Dynamic deuterium NMR in liquid crystalline solvents: Ring inversion of cyclohexane-d12

Abstract

The application of deuterium NMR spectroscopy of molecules dissolved in liquid crystalline solvents to study intramolecular dynamic processes is demonstrated using the ring inversion kinetics of cyclohexane-d12. The spectra of C6D12 dissolved in phase V and in hexyloxyazoxybenzene were studied over the temperature range −36 to +115 °C, and were found to exhibit a very pronounced line shape variation with temperature. At low temperatures (<−10 °C) the spectrum consists of two symmetric doublets due to the axial and equatorial sites. The doublet splittings are due to the quadrupole interactions of the corresponding deuterons. Upon increasing the temperature the lines broaden until finally the spectrum transforms into a single doublet with a spacing corresponding to the mean quadrupole splitting of the axial and equatorial deuterons.
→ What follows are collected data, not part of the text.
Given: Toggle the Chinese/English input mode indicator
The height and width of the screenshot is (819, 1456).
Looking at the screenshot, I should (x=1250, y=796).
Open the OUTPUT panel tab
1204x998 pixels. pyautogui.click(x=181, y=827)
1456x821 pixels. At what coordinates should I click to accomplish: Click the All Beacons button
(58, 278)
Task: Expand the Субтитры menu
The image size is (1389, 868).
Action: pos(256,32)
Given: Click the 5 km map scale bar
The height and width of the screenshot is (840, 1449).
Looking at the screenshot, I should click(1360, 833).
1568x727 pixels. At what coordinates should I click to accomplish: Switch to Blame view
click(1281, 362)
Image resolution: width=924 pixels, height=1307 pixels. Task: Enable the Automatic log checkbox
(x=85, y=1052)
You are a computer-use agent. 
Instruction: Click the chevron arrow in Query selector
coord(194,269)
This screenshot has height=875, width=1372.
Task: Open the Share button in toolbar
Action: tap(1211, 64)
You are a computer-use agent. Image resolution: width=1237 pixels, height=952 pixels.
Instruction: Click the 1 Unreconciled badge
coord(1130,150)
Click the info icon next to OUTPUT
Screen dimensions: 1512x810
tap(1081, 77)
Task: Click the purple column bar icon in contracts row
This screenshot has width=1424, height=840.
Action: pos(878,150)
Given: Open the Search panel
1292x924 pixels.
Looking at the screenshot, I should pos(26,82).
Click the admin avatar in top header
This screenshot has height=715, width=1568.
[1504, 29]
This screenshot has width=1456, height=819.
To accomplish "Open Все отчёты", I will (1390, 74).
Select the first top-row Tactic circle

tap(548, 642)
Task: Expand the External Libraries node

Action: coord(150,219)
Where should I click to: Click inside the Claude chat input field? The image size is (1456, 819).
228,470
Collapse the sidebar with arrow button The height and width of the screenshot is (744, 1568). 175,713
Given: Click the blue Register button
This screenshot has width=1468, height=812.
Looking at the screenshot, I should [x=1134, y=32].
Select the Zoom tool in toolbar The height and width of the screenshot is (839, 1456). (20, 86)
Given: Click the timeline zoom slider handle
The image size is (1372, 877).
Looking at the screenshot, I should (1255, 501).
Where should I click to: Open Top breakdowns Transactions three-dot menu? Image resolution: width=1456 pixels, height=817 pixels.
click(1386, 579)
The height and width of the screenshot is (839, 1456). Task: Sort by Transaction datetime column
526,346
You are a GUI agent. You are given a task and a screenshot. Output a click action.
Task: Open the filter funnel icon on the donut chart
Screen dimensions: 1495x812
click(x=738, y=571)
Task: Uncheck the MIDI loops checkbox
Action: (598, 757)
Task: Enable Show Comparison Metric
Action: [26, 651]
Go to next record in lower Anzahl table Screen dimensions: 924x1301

In an Appendix the line shape theory for two interacting nuclei of spin I = 1 which undergo mutual exchange is presented, and this theory is used to quantitatively interpret the experimental spectra of cyclohexane-d12. The kinetic parameters derived from these results are ΔH≠ = 10.3 kcal/mole, ΔS≠ = +0.5 e.u., and 1/τ(at 300 °K) = 1.5×105 sec−1. The results are compared with corresponding data obtained in isotropic solvents.